WRITTEN INSTRUCTION: Rewrite all of the data below, replacing each "dropdown" with "pulldown" and leaving everything else unchanged.

DATA:
↓
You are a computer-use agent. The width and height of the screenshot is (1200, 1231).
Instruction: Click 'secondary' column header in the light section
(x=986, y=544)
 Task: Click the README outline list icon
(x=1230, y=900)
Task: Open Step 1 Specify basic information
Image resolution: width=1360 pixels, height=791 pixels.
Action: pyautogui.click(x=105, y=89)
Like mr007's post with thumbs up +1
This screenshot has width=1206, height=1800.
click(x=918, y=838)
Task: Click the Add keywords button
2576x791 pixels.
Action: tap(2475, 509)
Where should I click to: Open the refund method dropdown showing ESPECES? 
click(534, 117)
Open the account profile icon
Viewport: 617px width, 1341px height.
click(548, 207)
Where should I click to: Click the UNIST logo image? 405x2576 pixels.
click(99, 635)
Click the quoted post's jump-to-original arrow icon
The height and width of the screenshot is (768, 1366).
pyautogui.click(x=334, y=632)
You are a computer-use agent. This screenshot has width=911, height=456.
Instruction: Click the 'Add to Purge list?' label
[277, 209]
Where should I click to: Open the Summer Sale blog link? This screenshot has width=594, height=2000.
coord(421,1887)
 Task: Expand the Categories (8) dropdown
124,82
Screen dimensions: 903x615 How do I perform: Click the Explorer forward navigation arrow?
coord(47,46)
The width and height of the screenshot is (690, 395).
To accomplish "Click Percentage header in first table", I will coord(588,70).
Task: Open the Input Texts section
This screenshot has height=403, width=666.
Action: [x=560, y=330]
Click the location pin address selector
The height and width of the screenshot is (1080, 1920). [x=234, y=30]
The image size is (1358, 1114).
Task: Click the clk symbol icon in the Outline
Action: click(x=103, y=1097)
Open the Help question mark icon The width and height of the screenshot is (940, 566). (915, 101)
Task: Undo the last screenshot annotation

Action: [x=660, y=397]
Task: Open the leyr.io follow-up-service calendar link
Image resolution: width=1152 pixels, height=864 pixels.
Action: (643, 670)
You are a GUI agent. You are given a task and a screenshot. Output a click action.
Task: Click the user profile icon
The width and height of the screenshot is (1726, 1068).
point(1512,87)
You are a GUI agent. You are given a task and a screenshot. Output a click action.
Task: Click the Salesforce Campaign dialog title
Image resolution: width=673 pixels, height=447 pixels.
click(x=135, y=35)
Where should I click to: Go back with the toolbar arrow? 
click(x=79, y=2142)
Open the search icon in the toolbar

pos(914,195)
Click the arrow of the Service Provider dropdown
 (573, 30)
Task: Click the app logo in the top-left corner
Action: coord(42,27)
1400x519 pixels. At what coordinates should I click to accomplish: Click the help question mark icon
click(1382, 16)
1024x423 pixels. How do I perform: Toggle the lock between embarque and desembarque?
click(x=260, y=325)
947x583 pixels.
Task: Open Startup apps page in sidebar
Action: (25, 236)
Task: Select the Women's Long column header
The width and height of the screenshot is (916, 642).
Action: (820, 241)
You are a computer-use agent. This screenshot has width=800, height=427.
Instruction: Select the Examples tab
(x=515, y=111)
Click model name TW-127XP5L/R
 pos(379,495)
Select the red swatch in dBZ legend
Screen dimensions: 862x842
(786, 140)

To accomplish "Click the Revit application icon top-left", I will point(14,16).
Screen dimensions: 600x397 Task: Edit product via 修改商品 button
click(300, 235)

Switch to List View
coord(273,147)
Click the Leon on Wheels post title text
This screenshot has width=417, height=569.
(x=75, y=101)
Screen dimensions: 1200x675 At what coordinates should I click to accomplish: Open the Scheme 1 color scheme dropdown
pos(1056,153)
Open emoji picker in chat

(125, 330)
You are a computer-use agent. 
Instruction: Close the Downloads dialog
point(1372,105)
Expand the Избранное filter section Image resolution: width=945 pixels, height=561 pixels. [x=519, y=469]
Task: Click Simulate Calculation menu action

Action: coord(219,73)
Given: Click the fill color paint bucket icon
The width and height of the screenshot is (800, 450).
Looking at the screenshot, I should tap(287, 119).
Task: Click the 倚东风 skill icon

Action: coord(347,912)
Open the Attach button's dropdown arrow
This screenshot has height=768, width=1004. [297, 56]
↑
TASK OUTPUT:
You are a computer-use agent. The width and height of the screenshot is (1200, 1231).
Instruction: Click 'secondary' column header in the light section
(x=986, y=544)
 Task: Click the README outline list icon
(x=1230, y=900)
Task: Open Step 1 Specify basic information
Image resolution: width=1360 pixels, height=791 pixels.
Action: pyautogui.click(x=105, y=89)
Like mr007's post with thumbs up +1
This screenshot has width=1206, height=1800.
click(x=918, y=838)
Task: Click the Add keywords button
2576x791 pixels.
Action: tap(2475, 509)
Where should I click to: Open the refund method pulldown showing ESPECES? 
click(534, 117)
Open the account profile icon
Viewport: 617px width, 1341px height.
click(548, 207)
Where should I click to: Click the UNIST logo image? 405x2576 pixels.
click(99, 635)
Click the quoted post's jump-to-original arrow icon
The height and width of the screenshot is (768, 1366).
pyautogui.click(x=334, y=632)
You are a computer-use agent. This screenshot has width=911, height=456.
Instruction: Click the 'Add to Purge list?' label
[277, 209]
Where should I click to: Open the Summer Sale blog link? This screenshot has width=594, height=2000.
coord(421,1887)
 Task: Expand the Categories (8) pulldown
124,82
Screen dimensions: 903x615 How do I perform: Click the Explorer forward navigation arrow?
coord(47,46)
The width and height of the screenshot is (690, 395).
To accomplish "Click Percentage header in first table", I will coord(588,70).
Task: Open the Input Texts section
This screenshot has height=403, width=666.
Action: [x=560, y=330]
Click the location pin address selector
The height and width of the screenshot is (1080, 1920). [x=234, y=30]
The image size is (1358, 1114).
Task: Click the clk symbol icon in the Outline
Action: click(x=103, y=1097)
Open the Help question mark icon The width and height of the screenshot is (940, 566). (915, 101)
Task: Undo the last screenshot annotation

Action: [x=660, y=397]
Task: Open the leyr.io follow-up-service calendar link
Image resolution: width=1152 pixels, height=864 pixels.
Action: (643, 670)
You are a GUI agent. You are given a task and a screenshot. Output a click action.
Task: Click the user profile icon
The width and height of the screenshot is (1726, 1068).
point(1512,87)
You are a GUI agent. You are given a task and a screenshot. Output a click action.
Task: Click the Salesforce Campaign dialog title
Image resolution: width=673 pixels, height=447 pixels.
click(x=135, y=35)
Where should I click to: Go back with the toolbar arrow? 
click(x=79, y=2142)
Open the search icon in the toolbar

pos(914,195)
Click the arrow of the Service Provider pulldown
 (573, 30)
Task: Click the app logo in the top-left corner
Action: coord(42,27)
1400x519 pixels. At what coordinates should I click to accomplish: Click the help question mark icon
click(1382, 16)
1024x423 pixels. How do I perform: Toggle the lock between embarque and desembarque?
click(x=260, y=325)
947x583 pixels.
Task: Open Startup apps page in sidebar
Action: (25, 236)
Task: Select the Women's Long column header
The width and height of the screenshot is (916, 642).
Action: (820, 241)
You are a computer-use agent. This screenshot has width=800, height=427.
Instruction: Select the Examples tab
(x=515, y=111)
Click model name TW-127XP5L/R
 pos(379,495)
Select the red swatch in dBZ legend
Screen dimensions: 862x842
(786, 140)

To accomplish "Click the Revit application icon top-left", I will point(14,16).
Screen dimensions: 600x397 Task: Edit product via 修改商品 button
click(300, 235)

Switch to List View
coord(273,147)
Click the Leon on Wheels post title text
This screenshot has width=417, height=569.
(x=75, y=101)
Screen dimensions: 1200x675 At what coordinates should I click to accomplish: Open the Scheme 1 color scheme pulldown
pos(1056,153)
Open emoji picker in chat

(125, 330)
You are a computer-use agent. 
Instruction: Close the Downloads dialog
point(1372,105)
Expand the Избранное filter section Image resolution: width=945 pixels, height=561 pixels. [x=519, y=469]
Task: Click Simulate Calculation menu action

Action: coord(219,73)
Given: Click the fill color paint bucket icon
The width and height of the screenshot is (800, 450).
Looking at the screenshot, I should tap(287, 119).
Task: Click the 倚东风 skill icon

Action: coord(347,912)
Open the Attach button's pulldown arrow
This screenshot has height=768, width=1004. [297, 56]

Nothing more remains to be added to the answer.